** Data **
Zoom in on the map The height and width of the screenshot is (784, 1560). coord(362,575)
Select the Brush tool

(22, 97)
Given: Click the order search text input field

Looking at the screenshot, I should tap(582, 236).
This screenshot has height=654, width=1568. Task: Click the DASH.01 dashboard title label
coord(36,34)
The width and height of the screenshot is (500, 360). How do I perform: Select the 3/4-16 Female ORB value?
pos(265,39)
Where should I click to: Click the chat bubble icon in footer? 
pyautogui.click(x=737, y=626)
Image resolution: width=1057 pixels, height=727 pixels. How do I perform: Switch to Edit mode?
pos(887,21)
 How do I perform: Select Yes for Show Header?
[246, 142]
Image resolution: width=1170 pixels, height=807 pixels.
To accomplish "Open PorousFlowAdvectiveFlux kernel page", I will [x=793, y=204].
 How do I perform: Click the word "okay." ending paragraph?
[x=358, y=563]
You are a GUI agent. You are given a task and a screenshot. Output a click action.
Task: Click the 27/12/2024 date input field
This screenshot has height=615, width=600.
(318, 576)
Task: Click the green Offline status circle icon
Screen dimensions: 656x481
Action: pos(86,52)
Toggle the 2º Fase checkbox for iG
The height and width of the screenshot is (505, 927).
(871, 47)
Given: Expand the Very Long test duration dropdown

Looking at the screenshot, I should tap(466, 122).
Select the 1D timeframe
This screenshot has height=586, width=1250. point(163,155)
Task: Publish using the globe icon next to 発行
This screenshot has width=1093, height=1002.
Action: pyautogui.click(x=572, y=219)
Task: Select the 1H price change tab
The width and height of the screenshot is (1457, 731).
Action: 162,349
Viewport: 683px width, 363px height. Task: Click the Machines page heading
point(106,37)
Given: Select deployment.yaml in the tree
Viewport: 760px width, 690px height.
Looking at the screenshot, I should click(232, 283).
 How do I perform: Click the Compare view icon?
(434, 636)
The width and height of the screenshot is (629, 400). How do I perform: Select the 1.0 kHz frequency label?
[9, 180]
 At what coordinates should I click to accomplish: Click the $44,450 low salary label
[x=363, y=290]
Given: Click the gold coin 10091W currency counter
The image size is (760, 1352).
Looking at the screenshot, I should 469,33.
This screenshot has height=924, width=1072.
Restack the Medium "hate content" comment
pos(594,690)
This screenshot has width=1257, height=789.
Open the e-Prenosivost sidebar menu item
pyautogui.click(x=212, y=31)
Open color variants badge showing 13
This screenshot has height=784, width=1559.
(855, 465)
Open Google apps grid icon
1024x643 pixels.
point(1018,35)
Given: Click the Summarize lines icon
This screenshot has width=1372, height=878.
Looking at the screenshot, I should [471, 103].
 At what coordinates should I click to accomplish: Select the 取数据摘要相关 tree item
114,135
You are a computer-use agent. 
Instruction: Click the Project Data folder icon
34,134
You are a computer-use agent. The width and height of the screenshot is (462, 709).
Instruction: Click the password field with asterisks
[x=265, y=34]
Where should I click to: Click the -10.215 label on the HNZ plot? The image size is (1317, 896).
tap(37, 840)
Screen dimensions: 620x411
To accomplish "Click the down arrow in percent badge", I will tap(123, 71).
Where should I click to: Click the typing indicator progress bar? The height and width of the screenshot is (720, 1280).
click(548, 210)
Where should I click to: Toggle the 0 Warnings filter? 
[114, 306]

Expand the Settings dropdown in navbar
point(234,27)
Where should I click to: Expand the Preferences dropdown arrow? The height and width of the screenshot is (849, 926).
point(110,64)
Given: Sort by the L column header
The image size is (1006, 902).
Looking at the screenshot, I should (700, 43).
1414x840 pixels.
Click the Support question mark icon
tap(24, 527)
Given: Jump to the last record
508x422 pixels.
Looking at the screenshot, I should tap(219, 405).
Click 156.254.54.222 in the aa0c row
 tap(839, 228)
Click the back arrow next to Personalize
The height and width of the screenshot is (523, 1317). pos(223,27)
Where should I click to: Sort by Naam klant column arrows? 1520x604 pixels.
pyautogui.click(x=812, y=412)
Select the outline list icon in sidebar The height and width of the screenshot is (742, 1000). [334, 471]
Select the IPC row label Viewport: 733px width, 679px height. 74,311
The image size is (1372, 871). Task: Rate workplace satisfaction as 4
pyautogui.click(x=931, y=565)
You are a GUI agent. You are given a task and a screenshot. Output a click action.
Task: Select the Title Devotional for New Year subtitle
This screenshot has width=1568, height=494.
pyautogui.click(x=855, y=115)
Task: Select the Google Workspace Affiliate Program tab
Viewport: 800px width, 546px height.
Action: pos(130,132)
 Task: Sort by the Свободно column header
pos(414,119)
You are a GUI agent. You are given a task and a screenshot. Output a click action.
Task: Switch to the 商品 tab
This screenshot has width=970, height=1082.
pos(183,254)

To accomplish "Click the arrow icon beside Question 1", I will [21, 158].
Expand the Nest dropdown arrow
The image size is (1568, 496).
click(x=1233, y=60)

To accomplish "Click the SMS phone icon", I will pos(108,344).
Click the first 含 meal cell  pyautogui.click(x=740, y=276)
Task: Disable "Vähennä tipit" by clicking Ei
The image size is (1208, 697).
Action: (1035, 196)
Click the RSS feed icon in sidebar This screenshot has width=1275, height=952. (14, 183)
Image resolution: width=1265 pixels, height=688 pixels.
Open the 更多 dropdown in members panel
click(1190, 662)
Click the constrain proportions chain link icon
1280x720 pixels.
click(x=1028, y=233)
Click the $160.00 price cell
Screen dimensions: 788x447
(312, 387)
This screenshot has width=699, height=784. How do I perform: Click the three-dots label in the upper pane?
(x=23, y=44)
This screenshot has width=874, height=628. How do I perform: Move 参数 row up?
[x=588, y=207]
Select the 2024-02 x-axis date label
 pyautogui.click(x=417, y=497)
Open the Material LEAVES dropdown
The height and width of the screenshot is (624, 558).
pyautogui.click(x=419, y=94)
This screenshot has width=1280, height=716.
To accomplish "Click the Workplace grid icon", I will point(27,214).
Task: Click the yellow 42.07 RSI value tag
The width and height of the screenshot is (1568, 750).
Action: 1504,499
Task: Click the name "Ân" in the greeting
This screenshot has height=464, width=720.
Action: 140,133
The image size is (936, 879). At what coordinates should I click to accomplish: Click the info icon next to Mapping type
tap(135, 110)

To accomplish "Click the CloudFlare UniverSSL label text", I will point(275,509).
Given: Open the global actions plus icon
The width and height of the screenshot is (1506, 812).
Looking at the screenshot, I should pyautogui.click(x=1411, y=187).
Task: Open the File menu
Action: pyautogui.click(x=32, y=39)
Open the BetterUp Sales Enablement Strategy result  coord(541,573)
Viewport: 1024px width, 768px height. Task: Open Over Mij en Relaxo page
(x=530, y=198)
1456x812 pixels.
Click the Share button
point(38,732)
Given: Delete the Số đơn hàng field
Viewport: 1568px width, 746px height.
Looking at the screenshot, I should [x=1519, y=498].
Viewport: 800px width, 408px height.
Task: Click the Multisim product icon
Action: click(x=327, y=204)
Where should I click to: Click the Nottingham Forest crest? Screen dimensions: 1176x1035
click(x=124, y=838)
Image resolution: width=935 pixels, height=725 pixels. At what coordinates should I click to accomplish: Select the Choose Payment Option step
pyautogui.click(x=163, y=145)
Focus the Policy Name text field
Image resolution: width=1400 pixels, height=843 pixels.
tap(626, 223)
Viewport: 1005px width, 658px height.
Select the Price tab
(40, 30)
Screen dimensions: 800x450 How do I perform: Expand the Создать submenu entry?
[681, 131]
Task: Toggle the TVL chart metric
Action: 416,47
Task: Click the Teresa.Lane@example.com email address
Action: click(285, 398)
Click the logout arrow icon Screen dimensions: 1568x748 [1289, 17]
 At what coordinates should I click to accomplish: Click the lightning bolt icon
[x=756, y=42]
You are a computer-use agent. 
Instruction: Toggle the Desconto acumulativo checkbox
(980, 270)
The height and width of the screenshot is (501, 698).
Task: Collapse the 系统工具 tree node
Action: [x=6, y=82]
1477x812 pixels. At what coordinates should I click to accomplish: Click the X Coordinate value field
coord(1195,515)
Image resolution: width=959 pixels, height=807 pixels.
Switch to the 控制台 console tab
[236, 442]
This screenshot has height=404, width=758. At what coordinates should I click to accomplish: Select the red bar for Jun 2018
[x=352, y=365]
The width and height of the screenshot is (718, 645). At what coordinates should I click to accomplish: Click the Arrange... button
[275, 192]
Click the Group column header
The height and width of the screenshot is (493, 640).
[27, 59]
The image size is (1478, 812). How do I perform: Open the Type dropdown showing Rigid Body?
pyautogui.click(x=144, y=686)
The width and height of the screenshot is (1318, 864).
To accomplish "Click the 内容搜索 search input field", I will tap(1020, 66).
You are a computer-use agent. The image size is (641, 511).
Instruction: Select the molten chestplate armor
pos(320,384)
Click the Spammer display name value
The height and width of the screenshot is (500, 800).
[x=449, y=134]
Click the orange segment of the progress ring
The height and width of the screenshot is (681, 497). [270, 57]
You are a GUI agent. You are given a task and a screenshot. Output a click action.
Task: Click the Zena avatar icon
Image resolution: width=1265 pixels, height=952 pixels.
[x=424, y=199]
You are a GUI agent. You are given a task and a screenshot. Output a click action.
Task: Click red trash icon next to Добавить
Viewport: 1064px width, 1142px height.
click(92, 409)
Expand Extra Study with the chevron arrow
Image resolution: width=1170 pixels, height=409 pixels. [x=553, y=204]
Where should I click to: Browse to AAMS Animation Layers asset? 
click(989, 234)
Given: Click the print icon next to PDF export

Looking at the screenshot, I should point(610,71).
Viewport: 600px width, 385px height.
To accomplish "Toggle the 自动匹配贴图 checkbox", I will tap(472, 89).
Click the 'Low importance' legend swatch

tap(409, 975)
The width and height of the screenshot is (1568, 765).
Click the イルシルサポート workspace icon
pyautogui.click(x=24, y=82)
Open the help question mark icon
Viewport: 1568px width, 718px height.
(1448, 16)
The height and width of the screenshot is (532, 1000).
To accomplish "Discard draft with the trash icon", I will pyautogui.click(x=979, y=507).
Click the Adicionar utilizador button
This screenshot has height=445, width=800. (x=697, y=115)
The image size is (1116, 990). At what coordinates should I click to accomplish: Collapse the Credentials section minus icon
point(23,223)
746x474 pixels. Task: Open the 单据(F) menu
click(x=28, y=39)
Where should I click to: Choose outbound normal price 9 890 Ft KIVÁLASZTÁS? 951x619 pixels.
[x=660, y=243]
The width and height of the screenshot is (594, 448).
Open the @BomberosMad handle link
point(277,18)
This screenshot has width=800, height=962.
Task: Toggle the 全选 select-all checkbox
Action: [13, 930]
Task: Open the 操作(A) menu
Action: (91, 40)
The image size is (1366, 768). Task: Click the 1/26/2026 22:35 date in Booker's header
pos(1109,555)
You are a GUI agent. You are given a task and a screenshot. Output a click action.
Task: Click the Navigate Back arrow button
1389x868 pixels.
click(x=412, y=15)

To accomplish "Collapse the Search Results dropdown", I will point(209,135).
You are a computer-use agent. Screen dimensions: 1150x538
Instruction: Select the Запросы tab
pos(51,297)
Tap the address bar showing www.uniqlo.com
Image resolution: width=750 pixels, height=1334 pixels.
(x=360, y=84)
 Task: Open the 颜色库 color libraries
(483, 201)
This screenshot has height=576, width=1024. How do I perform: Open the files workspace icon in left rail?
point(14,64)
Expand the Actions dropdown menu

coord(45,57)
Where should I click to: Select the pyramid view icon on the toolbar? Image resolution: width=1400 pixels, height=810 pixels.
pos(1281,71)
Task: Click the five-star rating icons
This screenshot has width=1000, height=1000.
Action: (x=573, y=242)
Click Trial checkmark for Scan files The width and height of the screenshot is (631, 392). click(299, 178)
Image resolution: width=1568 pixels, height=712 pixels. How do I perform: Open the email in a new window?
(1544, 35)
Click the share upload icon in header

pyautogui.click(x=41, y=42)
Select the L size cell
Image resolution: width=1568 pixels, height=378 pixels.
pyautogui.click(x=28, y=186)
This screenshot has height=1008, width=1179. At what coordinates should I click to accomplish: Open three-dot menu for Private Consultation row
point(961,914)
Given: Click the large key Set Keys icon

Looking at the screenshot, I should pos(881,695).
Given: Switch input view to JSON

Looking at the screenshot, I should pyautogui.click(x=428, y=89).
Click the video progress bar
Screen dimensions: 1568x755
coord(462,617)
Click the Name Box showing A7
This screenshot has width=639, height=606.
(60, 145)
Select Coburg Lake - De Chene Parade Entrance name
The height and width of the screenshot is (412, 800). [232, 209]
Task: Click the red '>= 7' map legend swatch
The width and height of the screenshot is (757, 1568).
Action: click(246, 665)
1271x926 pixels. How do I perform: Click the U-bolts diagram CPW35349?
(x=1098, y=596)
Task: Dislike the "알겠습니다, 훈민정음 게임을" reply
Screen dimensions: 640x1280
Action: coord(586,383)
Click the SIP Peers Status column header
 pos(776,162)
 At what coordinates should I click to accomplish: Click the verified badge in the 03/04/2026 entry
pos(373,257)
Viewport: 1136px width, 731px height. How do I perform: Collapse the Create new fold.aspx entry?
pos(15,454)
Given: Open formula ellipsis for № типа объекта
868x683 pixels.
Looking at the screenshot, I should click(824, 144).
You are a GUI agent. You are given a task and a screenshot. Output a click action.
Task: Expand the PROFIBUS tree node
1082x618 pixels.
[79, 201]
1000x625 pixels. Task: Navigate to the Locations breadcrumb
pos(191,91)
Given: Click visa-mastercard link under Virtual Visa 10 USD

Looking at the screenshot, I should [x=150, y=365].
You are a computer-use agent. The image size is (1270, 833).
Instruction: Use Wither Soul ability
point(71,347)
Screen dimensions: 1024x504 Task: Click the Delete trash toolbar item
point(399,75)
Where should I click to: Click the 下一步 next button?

** The task **
Scan the entries for lines holding the string "Google", then copy every one of them.

** Output for this task **
Open Google apps grid icon
Task: Select the Google Workspace Affiliate Program tab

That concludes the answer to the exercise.